We can take our two-dimensional section, and extrude it to produce a three-dimensional solid. To do that, choose New Group → Extrude, or choose the equivalent button from the toolbar. This will create our extrusion. To see our extrusion, rotate the view by center-dragging with the mouse.

By default, extrusions are one-sided; so our original sketch is the beginning of our extrusion, and the solid is either entirely to the right or entirely to the left of that original sketch. We can change the extrusion depth by dragging a point on the extruded face.

But in fact, we would rather extrude on both sides, so that our original sketch forms the middle of the extrusion instead of its start or finish.

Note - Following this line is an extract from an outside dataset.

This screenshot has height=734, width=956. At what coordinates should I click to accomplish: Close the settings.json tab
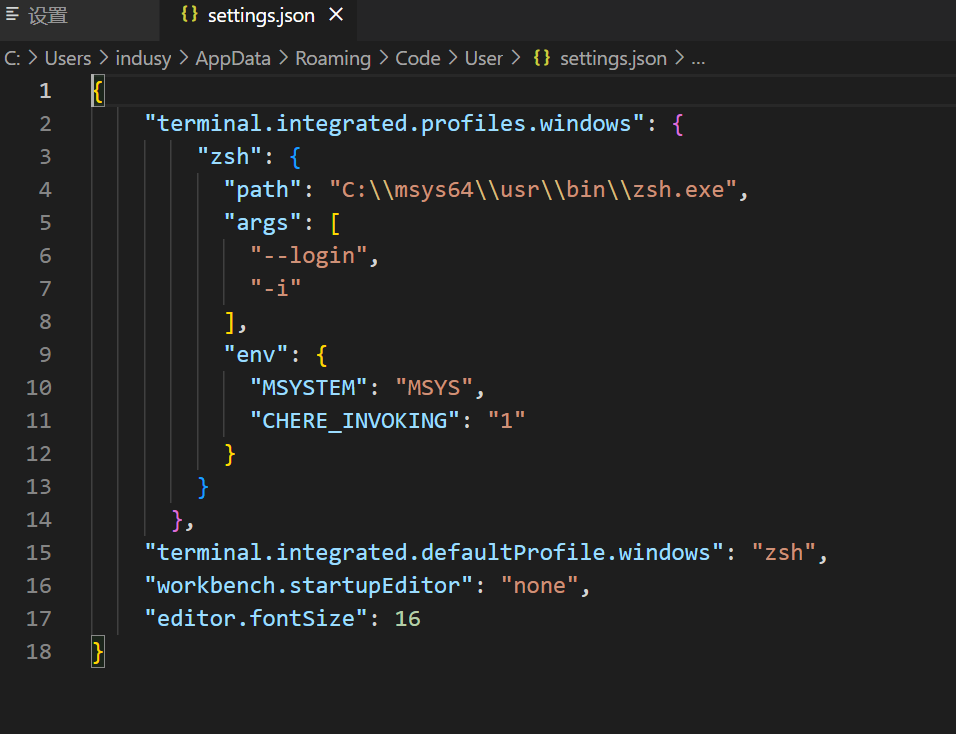(x=336, y=15)

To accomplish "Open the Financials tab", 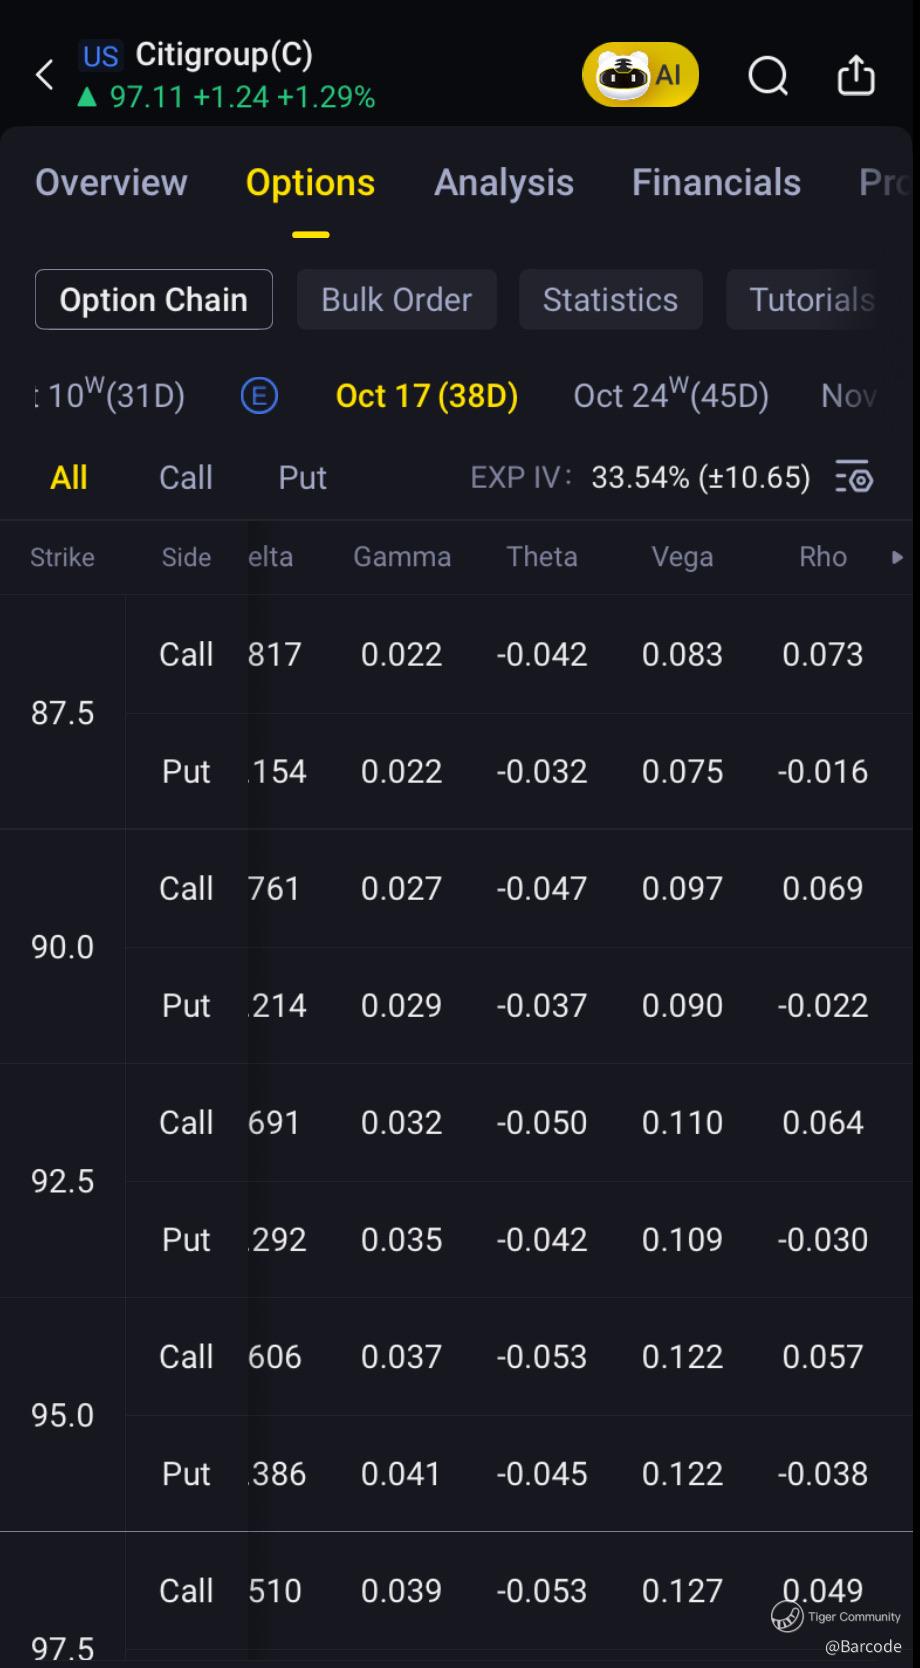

That way our part will be symmetric about the XY plane. It's a good idea to draw parts with symmetry about the coordinate axes whenever possible, because it's usually simpler to construct the desired constraints when that symmetry exists.

In the text window, SolveSpace has automatically shown information about the extrusion that we've just created. (If it didn't then we could view that information by choosing the "home" link at the top left of the text window. We would then see a list of groups, including g003-extrude, the extrusion that we've just created. We could click on that name to view the same screen that is shown automatically. If the text window is not visible, then choose View → Show Text Window or press Tab.)

We can see that the extrusion, named g003-extrude, is one-sided. To change it to be two-sided, click "two-sided" in the text window.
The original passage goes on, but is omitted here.